Но существует множество людей, которым с такой многоплановостью трудно мириться. Поэтому сразу после смерти Билла начались попытки хоть как-то совместить картину его личной жизни и его творчества. Некролог, опубликованный в "Нью-Йорк тайме", представлял собой длинную и весьма запутанную статью, где среди хвалебных фраз вдруг проскальзывала цитата из разгромной рецензии, опубликованной в той же самой газете несколько лет назад. Теперь они навесили на Билла ярлык "культовый художник", у которого непостижимым образом оказалось множество последователей в Европе, Японии и Латинской Америке. Вайолет рвала и метала.
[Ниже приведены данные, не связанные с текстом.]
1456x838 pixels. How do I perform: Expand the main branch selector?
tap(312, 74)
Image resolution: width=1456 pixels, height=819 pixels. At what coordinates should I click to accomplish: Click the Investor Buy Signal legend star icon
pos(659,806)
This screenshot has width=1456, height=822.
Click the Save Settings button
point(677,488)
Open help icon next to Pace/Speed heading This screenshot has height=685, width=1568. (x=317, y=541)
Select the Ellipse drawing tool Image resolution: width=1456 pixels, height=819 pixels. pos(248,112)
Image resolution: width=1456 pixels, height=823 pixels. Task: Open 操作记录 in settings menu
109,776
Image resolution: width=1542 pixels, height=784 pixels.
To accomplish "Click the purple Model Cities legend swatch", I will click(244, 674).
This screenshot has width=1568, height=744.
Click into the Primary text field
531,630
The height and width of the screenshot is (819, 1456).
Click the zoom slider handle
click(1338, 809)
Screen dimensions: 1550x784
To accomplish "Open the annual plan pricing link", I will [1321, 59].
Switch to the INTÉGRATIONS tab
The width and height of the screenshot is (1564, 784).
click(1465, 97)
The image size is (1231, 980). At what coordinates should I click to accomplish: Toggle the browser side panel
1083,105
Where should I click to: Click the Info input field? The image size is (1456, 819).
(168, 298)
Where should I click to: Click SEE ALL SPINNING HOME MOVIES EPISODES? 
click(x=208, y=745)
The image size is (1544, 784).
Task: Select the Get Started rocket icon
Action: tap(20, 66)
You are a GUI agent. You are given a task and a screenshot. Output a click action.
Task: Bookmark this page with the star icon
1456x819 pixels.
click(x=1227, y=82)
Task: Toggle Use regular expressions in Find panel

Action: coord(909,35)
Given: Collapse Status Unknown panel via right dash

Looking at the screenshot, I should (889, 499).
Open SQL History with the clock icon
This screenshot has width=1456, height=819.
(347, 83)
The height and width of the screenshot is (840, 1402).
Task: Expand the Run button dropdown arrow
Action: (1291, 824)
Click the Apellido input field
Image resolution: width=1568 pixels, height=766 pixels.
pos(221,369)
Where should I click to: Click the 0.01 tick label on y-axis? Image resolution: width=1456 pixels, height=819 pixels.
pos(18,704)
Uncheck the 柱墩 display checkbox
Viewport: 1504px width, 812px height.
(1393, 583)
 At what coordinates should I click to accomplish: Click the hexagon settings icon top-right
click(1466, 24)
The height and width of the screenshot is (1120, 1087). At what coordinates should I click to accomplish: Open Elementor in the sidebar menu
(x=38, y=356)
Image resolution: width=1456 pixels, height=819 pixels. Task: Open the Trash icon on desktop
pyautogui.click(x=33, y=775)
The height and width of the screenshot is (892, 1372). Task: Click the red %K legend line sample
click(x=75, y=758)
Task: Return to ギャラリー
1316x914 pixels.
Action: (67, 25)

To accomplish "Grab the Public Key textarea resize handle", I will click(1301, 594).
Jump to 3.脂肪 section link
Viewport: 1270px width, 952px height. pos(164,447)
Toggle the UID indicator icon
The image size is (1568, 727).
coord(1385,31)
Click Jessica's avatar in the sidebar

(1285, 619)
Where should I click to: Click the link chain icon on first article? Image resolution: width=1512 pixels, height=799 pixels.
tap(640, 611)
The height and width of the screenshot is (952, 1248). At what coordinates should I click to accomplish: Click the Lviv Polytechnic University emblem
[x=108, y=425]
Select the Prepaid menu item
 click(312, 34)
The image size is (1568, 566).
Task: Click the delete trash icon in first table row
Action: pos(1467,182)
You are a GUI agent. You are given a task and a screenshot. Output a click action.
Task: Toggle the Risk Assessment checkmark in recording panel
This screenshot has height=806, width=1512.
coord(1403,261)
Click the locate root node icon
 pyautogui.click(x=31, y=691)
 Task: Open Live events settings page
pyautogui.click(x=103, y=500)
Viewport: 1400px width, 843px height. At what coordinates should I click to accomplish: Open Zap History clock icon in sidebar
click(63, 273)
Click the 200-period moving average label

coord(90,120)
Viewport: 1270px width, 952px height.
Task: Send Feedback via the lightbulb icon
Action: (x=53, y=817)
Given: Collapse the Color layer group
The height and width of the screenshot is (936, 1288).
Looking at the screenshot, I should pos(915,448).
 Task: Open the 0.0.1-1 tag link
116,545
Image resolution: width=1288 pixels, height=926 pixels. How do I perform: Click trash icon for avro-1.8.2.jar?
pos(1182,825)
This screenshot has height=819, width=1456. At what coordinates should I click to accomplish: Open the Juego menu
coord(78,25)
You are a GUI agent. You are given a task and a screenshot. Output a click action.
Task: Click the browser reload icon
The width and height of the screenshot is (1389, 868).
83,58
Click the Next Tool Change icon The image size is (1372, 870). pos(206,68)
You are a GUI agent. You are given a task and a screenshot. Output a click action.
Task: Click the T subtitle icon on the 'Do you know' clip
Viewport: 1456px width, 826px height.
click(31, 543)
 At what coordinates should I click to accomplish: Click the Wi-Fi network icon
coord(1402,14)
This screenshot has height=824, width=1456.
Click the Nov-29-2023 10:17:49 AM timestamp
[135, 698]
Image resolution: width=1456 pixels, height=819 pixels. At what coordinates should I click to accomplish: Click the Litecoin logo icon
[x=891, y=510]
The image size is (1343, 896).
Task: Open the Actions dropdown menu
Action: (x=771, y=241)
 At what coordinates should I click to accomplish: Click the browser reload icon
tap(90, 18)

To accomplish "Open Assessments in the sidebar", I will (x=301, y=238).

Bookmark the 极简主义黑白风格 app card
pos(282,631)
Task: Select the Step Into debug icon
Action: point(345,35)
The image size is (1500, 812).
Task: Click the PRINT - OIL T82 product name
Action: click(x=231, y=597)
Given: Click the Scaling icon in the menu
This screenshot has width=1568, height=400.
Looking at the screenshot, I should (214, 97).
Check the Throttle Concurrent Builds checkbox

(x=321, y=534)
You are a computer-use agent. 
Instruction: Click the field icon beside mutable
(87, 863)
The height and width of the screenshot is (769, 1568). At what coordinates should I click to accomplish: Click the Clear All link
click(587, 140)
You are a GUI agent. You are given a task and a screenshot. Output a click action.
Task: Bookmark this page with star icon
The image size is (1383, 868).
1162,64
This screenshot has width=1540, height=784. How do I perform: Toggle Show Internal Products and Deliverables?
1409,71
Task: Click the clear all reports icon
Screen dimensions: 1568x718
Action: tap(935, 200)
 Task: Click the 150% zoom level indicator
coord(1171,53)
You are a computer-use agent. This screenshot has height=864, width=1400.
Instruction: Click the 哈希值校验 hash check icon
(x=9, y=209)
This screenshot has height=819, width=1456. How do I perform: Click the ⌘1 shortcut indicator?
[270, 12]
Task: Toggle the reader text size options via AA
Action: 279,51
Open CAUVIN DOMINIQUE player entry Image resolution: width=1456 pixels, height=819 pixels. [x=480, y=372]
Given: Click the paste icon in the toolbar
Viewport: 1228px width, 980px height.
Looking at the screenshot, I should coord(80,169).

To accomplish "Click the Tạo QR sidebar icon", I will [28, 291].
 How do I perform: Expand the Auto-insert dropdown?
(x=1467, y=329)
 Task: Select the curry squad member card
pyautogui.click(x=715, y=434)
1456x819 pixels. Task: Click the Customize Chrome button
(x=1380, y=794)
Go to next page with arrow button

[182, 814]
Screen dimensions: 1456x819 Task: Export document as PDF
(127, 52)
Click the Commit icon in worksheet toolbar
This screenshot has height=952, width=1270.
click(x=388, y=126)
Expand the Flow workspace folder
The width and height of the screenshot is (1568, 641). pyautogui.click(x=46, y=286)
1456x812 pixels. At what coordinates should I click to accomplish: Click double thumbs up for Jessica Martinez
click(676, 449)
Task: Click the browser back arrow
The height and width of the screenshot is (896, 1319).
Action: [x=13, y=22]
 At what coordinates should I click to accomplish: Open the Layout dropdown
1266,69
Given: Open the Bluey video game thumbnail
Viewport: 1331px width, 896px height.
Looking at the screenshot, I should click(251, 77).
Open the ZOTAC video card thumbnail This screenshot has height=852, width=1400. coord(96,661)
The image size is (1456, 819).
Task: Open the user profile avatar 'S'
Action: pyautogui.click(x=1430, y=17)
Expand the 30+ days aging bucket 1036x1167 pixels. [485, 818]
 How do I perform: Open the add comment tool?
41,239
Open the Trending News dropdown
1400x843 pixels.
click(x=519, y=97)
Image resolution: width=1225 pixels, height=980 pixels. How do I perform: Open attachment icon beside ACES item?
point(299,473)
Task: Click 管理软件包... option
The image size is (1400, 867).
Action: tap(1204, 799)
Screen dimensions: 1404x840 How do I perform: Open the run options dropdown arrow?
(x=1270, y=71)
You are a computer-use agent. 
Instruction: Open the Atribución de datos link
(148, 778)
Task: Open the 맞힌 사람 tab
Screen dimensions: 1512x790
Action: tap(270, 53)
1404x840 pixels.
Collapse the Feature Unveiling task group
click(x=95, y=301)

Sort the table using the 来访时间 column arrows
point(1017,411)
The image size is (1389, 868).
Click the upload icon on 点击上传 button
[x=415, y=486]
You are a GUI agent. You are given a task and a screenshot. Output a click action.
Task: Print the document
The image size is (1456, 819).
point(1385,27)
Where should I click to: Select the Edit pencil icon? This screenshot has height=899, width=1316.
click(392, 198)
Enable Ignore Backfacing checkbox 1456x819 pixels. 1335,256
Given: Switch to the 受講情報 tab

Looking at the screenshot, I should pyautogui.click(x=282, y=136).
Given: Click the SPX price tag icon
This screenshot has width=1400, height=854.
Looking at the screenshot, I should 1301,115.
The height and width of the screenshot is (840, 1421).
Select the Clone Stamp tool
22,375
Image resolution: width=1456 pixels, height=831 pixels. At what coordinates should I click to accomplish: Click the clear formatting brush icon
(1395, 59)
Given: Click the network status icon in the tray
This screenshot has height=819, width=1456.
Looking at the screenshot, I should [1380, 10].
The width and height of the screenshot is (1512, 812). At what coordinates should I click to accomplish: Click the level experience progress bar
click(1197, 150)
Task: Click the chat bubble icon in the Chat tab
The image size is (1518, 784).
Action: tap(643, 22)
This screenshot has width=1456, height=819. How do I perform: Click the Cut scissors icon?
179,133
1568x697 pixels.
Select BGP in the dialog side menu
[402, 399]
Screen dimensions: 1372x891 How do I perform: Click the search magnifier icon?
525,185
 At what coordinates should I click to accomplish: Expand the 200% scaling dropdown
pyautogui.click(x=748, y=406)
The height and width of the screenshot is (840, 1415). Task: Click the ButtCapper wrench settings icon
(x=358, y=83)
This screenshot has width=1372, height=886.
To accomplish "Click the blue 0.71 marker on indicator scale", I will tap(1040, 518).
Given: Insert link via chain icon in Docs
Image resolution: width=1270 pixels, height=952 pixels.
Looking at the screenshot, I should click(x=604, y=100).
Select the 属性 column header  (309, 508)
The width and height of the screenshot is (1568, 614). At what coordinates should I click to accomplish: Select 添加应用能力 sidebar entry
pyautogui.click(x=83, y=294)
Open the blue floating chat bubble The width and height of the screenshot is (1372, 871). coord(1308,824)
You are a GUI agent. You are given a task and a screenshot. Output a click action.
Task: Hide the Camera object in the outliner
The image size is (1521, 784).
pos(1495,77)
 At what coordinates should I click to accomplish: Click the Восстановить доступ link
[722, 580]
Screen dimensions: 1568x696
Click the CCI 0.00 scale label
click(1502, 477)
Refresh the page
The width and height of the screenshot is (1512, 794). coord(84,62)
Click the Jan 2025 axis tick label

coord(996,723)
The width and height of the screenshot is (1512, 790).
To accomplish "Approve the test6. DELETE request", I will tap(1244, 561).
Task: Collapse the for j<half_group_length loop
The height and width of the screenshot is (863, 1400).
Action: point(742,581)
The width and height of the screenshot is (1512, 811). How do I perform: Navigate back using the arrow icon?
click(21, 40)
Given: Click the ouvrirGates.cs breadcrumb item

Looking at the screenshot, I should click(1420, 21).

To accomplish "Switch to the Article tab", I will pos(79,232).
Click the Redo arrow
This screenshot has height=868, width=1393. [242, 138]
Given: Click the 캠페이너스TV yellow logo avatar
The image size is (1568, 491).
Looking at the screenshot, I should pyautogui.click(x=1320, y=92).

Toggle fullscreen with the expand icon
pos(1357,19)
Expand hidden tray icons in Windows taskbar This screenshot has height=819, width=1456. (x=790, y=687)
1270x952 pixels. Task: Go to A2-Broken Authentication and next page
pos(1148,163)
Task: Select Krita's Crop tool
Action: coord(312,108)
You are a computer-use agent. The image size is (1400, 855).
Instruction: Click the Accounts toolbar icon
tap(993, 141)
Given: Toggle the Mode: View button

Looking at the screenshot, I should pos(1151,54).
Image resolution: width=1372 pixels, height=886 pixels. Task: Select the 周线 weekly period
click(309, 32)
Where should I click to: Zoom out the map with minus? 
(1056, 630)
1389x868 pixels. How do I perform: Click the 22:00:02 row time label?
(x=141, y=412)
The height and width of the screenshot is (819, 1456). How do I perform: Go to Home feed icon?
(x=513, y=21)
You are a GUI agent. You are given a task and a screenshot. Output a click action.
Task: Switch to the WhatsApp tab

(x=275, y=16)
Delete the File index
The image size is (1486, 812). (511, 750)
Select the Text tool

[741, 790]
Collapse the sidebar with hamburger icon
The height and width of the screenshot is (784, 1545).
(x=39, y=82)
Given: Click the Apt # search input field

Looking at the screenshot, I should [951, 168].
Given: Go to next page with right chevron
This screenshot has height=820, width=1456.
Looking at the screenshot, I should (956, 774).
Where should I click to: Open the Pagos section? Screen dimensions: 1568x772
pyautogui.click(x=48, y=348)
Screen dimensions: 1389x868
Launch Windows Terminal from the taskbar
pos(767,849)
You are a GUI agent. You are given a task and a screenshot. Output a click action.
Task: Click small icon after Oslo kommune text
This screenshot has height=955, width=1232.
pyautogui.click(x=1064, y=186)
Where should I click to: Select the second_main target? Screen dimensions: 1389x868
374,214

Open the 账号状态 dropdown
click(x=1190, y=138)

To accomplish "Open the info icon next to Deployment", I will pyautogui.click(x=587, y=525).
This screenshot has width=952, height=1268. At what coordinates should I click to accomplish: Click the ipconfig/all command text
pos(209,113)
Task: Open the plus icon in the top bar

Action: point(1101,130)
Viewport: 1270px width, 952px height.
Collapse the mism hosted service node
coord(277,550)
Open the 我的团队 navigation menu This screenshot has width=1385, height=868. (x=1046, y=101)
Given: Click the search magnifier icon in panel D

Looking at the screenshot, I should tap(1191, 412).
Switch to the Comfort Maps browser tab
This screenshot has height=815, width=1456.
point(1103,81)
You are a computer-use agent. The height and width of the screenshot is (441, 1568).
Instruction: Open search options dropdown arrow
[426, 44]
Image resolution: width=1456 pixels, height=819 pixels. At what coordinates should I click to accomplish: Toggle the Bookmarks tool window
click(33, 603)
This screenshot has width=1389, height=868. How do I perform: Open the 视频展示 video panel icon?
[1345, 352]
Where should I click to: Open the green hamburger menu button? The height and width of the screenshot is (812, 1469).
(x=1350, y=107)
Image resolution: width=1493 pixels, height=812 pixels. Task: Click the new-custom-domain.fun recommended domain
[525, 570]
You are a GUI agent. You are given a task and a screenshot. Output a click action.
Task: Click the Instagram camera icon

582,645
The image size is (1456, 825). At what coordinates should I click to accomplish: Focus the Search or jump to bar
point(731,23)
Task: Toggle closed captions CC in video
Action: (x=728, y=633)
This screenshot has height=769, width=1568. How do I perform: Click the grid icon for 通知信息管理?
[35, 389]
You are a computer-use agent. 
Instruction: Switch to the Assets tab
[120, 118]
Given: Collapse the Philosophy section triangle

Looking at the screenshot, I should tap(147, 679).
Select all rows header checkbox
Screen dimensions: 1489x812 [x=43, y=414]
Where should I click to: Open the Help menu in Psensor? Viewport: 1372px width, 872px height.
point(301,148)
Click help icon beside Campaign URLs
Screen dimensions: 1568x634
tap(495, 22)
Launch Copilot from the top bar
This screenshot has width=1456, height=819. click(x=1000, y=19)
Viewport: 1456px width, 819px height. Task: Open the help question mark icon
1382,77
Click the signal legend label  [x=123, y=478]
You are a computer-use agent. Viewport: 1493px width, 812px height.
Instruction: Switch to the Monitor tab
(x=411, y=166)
Она ополчилась и на автора, и на издание, размахивала номером газеты у меня перед носом и кричала, что узнает здесь только фотографию, что в семи абзацах, посвященных памяти Билла, его самого найти невозможно, что некролог есть, но Билла там нет. И бесполезно было убеждать ее в том, что журналист — это, как правило, не более чем рупор чужих точек зрения, что редкий автор некролога может написать что-то кроме скучнейшего попурри на темы таких же бездарных статей, посвященных покойному или покойной еще при жизни. Но по прошествии времени Вайолет получила утешение. К ней со всего света стали приходить письма. Их писали люди, которые видели работы Билла и смогли что-то из них почерпнуть. В большинстве своем это была молодежь, не художники, не коллекционеры, а простые зрители, случайно столкнувшиеся с творчеством Билла, причем зачастую только в репродукциях.
Случаи слепоты по отношению к искусству, которое потом провозглашается "великим", встречаются в истории настолько часто, что об этом не писал только ленивый. Ван Гога сегодня превозносят до небес не только за его полотна, но и за крестный путь "непризнанного при жизни гения". Боттичелли лишь в девятнадцатом столетии обрел второе рождение после веков забвения. Переменами в своей репутации эти художники обязаны смене ориентиров, возникновением новой системы координат, сделавшей понимание возможным. В работах Билла было достаточно много "от ума", достаточно много сложного, чтобы критики и искусствоведы переполошились, и в то же время в них была безыскусность и повествовательность, привлекавшая неискушенного зрителя. Я убежден, что "Путешествиям О", например, суждена долгая жизнь, и после того, как хитроумные проказы и лукавые нелепости, из-за которых публика ломилась в галереи, натешат ее всласть и отойдут в тень, как бывало уже не раз, стеклянные кубы с персонажами-буквами останутся. Невозможно загадывать наперед, но я в это твердо верю, и пока что все идет к тому, что я прав. Билла нет вот уже пять лет, но слава его только упрочилась.